A Blog about Finding Inspiration

"We have a wonderful world to be inspired by and each new day is like an adventure into the unknown, where things that require a second glance can be captured in time on a canvas for anyone to enjoy forever." (Louise Corke)

Saturday, April 18, 2009

Congaree April 18 '09

Saturday, April 18th, saw us heading off  to the Congaree Swamp National Park.   The Congaree NP Forest is rated as being one of the top ten “ Old  Growth Forest” in the world.   For those of you who are not familiar with the term, “old growth” refers to a forest which is tall enough that its upper canopy has shaded out the under-story vegetation, leaving the forest floor relatively open to view.
Open Under story
Dogwood in Bloom
In North America, only the conifer forests of the Western U.S. coastal region are substantially taller. (E.g. the California Sequoia forests, and the rain forests of the Olympic Peninsula are taller).  East of the Mississippi, just a few patches of white pine and some cove forests in Great Smoky Mountains NP are taller. When compared to all of the world's forests, Congaree is among the tallest. 

The average canopy height is over 100ft tall.  Congaree has one of the tallest temperate deciduous forests in the world, and is taller than the old-growth forests found in Japan, the Himalayas, Southern South America and all of Eastern Europe. 
That being said, we were still startled by how different this forest is than any other we have ever visited.     

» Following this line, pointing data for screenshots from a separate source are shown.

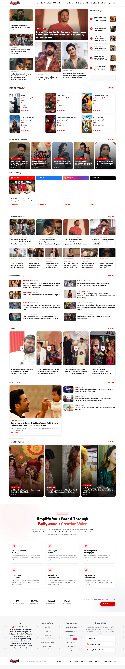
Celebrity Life (102, 3)
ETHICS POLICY (47, 646)
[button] (114, 3)
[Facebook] (63, 661)
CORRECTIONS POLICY (47, 642)
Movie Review (80, 3)
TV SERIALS (69, 639)
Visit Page (41, 204)
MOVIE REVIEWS (69, 631)
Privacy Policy (74, 661)
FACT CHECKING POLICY (47, 639)
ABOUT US (47, 627)
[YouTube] (67, 661)
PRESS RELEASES (71, 642)
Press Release (70, 3)
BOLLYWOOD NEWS (71, 627)
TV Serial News (57, 3)
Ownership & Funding (110, 661)
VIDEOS (70, 646)
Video (87, 3)
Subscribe (14, 204)
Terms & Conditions (86, 661)
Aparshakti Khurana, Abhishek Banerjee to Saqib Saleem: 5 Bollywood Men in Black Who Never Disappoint (101, 30)
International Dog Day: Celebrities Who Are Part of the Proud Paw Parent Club (21, 51)
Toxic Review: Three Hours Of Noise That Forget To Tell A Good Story (20, 27)
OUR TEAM (47, 635)
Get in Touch (107, 604)
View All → (112, 88)
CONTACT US (47, 631)
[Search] (108, 3)
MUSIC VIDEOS (71, 635)
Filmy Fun (94, 3)
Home (37, 3)
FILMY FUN (71, 650)
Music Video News (46, 3)
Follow (67, 204)
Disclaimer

 For one thing it is a true swamp.  The Congaree River snakes its way through much of the Park.  Much of the forest is regularly flooded by the overflow of the Congaree River.  Many of the trees in the flooded wet sections of the forest are bald cypress. 

Bald Cypress
  (If you look at the dark moss around the lower trunk of the tree you can tell how high the flooding reaches on the tree.) 

  Because of the flooding, there are many natural lakes called “Oxbows” within Congaree National Park, which used to be bends in the Congaree River. Some formed thousands of years ago.